After all his rough talk, the mobster had been cowed by a waiter. Well, I guess NO ONE can intimidate a senior Chinese waiter.

The next day, my boyfriend passed along a message to me. He said Jimmy had liked me and had asked if I’d be interested in becoming his mistress.

I have to admit - despite the man's vicious racism and absurdist approach to life - I was tempted. I thought how nice it would be to be ushered through this world on the arm of a man who could “straighten out” all my adversaries. I thought of a popular tune sung by country/western star Joe Sun back then – “Shotgun Rider.” In the lyrics, Joe Sun asks his girlfriend to “Let me be your shotgun rider.” He says, “I will protect you from the rain and the cold.” I guess the term originally referred to armed men who’d ride on the sides of stagecoaches and shoot away all would-be stagecoach robbers. Then later the term was applied to the roaring 20’s mobsters who’d stand on the running boards that cars had then. They’d stand outside flanking their boss who rode in more secure luxury inside. These latter-day shotgun riders carried machine guns and Tommy guns, ready to blast away any impediment or enemy who crossed their path.

Yes, it would be nice to have a person like that running interference for me, in a metaphorical sense of course. I wouldn’t want anyone to actually get shot – I guess. But more generally, I longed to be in the company of a man who could umbrella me under his conviction that the rules – “They no apply to us!” For a moment there, I felt that with someone like him, I could break through the chains that warded mere mortals off sacred property. With such audacity by my side, all the “No Trespassing” signs, all the chains, and even death itself - would not apply.

But even then, I was wise enough to know that men who spout violence like that rarely can be counted on to aim their violence in the right direction. They usually end up wreaking their violence on their mates, while they coweringly cave-in when the real world presents a challenge. They’re too afraid of appearing foolish to ever ask for directions. They’re nowhere to be found when a repairman presents a grossly padded bill. And they back down when a sullen waiter refuses to bestir himself to produce loquats.

I sensed Jimmy would fail me in all those more vital everyday categories. I could picture him furtively siding with the plumber who charged me $250 to change a faucet washer – slipping him the money against my protests while he rolled his eyes to indicate that I could be a little moodily difficult, at certain times of the months. And he had shown himself to be incapable of standing his ground to get us those loquats that would have been so cool a refreshment on that hot summer night. All he could do was bully elderly black men on the street – men who weren’t in a position to fight back.

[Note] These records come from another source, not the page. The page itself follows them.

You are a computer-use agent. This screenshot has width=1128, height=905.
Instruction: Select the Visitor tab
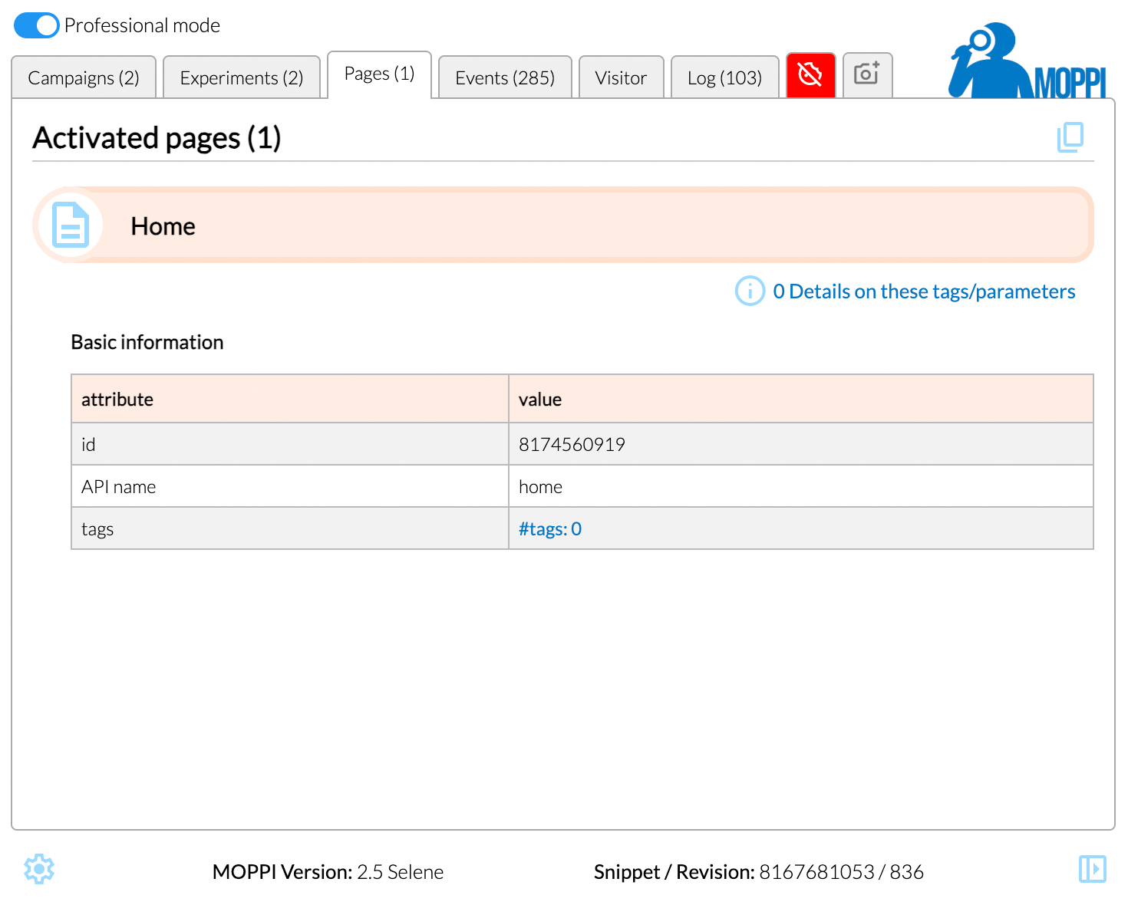(x=621, y=78)
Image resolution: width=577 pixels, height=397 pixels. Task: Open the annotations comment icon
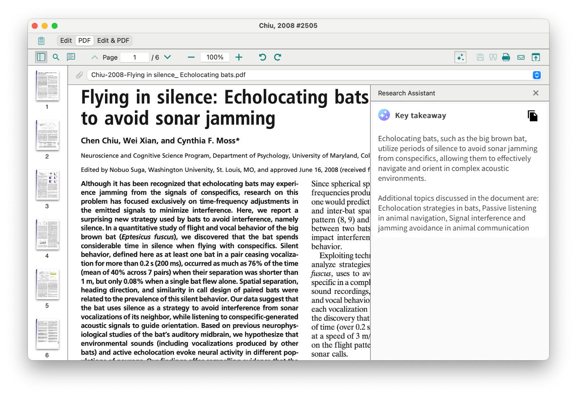click(x=71, y=57)

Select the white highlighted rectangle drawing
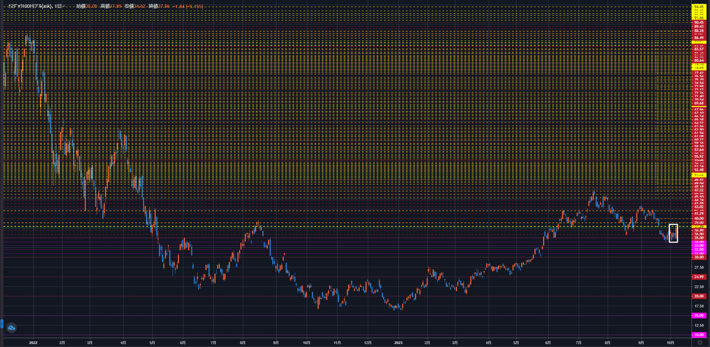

So I politely sent back a message declining Jimmy’s offer. I used the excuse of my loyalty to my current boyfriend – although we both knew that was a crock. Ours was just a casual summer liaison.

So to this day, I’ve never had a loquat. I don’t see them in the grocery stores where I shop, and I’ve never again seen or heard mention of them in any Chinese restaurant. My friend in California said she would send me some from her tree – except she found hers got mushy the day after being picked. They’d never make the trip. So all I have of loquats is the picture she emailed to me – and the memory of a hit man years ago who didn’t have the ammunition to get a loquat on our table.